◆ **Given request 1**
What does the Okja review say the film uses to create a world that is recognisable yet slightly askew? Answer in one to three sentences.
◆ **Given request 2**
Can you rewrite the Okja review from "In his best-known" to "and the photo-real.", substituting "camerawork" for "cinematography"?

◆ **Text**
In his best-known films – among them Memories Of Murder, The Host and Snowpiercer – Joon-ho’s shown an individual talent for shifting between tones. In Okja, he masterfully slides between light and dark, earnest drama and antic comedy, childhood adventure and grotesque satire. Through Darius Khondji’s lush cinematography and some superb CGI work, the film creates a world that is recognisable yet ever so slightly askew. Okja itself is a wonderful creation, and again, its design expertly treads the boundary between the cartoonish and the photo-real.

◆ **Raw data**
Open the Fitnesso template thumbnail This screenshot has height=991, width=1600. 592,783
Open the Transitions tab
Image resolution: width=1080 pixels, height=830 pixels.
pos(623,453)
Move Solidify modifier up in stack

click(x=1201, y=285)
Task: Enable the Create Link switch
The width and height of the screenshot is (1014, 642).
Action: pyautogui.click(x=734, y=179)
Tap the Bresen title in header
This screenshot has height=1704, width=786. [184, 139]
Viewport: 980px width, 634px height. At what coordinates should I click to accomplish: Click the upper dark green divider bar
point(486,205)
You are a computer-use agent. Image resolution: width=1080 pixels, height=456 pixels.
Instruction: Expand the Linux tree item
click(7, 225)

◆ **Correct answer 1**
The film creates that world through Darius Khondji's lush cinematography and some superb CGI work.

◆ **Correct answer 2**
In his best-known films – among them Memories Of Murder, The Host and Snowpiercer – Joon-ho’s shown an individual talent for shifting between tones. In Okja, he masterfully slides between light and dark, earnest drama and antic comedy, childhood adventure and grotesque satire. Through Darius Khondji’s lush camerawork and some superb CGI work, the film creates a world that is recognisable yet ever so slightly askew. Okja itself is a wonderful creation, and again, its design expertly treads the boundary between the cartoonish and the photo-real.